慢性酒精摄入与神经炎症、神经元损伤以及包括成瘾在内的行为改变有关。酒精引起的神经炎症表现为促炎细胞因子(包括 TNFα、IL-1β 和 CCL2)表达增加和小胶质细胞激活。我们假设慢性酒精摄入导致外周免疫细胞浸润中枢神经系统。由于通过 CCL2-CCR2 信号轴趋化对于外周和中枢巨噬细胞的募集至关重要,我们进一步假设使用双重 CCR2/5 抑制剂 cenicriviroc(CVC)阻断 CCL2 信号会阻止酒精诱导的外周巨噬细胞浸润中枢神经系统,并改变慢性酒精摄入后大脑的神经炎症状态。
C57BL/6J 雌性小鼠喂食等热量或 5%(v/v)乙醇 Lieber DeCarli 饮食 6 周。一些小鼠接受每日 CVC 注射。通过流式细胞术对小胶质细胞和浸润巨噬细胞进行特征分析和定量,并使用 CX3CR1 CCR2 报告小鼠进行可视化。使用 Nanostring nCounter 炎症面板评估乙醇和 CVC 处理对大脑各区域炎症基因表达的影响。通过免疫荧光分析小胶质细胞激活。用 CVC 处理和未处理的小鼠进行双瓶选择测试。

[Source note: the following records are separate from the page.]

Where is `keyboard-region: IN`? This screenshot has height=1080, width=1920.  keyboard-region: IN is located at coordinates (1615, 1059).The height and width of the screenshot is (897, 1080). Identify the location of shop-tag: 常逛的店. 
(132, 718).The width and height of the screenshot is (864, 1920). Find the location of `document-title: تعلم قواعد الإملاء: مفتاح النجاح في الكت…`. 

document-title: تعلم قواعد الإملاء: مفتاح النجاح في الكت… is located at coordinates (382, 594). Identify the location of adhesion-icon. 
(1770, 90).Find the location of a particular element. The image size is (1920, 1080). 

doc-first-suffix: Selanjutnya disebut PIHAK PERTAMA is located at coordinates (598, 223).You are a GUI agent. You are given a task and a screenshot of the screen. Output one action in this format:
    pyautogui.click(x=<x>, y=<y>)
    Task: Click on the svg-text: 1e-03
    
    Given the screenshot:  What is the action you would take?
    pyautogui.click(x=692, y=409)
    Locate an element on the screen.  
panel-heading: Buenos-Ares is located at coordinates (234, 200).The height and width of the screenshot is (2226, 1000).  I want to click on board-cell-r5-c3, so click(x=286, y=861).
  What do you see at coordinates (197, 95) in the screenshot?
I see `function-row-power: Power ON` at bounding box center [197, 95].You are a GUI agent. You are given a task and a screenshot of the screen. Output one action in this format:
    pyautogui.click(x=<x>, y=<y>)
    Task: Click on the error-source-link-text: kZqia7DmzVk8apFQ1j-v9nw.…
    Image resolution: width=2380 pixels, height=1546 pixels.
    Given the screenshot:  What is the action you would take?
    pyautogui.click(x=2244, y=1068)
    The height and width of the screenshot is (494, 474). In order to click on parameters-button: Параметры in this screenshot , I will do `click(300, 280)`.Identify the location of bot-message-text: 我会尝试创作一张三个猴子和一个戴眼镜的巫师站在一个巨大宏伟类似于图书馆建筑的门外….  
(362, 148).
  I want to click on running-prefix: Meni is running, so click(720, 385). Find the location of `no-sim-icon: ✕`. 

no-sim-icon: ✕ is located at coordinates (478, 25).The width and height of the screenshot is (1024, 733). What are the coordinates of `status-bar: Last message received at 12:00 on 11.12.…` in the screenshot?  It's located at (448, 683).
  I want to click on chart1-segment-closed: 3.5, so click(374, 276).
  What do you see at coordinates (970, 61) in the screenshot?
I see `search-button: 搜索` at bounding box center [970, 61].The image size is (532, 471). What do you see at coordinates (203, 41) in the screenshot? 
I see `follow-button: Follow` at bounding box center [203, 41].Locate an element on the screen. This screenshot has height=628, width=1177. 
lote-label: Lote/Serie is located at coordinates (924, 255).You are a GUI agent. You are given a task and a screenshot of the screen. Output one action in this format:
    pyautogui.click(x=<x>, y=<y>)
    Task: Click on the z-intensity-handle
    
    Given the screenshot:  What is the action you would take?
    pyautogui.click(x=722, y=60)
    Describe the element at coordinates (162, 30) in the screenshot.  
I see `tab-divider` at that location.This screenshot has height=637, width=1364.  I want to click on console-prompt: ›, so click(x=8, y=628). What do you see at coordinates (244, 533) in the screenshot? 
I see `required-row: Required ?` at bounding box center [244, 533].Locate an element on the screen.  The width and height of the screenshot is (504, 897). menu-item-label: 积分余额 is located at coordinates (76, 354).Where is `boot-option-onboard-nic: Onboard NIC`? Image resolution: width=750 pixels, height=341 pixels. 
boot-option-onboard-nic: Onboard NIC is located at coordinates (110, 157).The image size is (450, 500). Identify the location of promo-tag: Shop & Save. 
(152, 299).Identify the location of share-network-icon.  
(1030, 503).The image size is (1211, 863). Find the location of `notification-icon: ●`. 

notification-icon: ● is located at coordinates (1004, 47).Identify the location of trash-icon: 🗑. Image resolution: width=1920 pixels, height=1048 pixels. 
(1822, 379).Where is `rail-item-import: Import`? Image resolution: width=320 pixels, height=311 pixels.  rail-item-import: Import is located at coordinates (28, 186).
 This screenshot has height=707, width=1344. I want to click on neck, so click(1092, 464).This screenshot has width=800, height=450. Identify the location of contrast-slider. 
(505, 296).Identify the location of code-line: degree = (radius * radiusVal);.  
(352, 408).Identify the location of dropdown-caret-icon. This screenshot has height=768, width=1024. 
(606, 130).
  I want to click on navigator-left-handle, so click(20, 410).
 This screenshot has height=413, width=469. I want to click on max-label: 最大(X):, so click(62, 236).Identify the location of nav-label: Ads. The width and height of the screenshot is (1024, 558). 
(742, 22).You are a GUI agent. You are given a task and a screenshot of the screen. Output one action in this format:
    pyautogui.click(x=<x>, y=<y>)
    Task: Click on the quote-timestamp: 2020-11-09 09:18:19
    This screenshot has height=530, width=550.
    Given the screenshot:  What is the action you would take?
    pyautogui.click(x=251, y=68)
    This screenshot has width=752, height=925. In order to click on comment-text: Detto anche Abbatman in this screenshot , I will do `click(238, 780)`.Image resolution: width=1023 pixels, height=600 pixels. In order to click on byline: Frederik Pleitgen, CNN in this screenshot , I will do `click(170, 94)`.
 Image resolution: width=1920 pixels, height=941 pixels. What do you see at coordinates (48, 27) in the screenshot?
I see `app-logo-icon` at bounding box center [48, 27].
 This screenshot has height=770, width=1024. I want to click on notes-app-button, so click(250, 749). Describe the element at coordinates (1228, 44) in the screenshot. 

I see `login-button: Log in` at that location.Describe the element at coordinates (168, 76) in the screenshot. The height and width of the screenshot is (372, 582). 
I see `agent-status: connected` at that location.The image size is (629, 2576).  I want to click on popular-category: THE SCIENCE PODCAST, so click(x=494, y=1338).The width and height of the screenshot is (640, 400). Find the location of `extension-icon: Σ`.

慢性酒精摄入诱导中枢神经系统中小胶质细胞激活和外周巨噬细胞浸润,特别是在海马体中。CVC 治疗阻断了乙醇诱导的外周巨噬细胞募集,并部分逆转了小胶质细胞激活。此外,慢性酒精摄入使大脑各区域(包括皮质、海马体和小脑)的促炎标志物表达上调。抑制 CCR2/5 降低了酒精介导的炎症标志物表达。最后,慢性酒精摄入损害了小胶质细胞功能,而 CVC 治疗则恢复了其功能。CVC 治疗并未改变小鼠在双瓶选择测试中的酒精消耗或偏好。
总之,我们的数据表明,慢性酒精摄入通过 CCR2/5 轴促进外周巨噬细胞向中枢神经系统的募集和小胶质细胞改变。因此,进一步探索 CCR2/5 轴作为神经炎症调节剂可能为治疗酒精相关神经炎症提供一种潜在的治疗方法。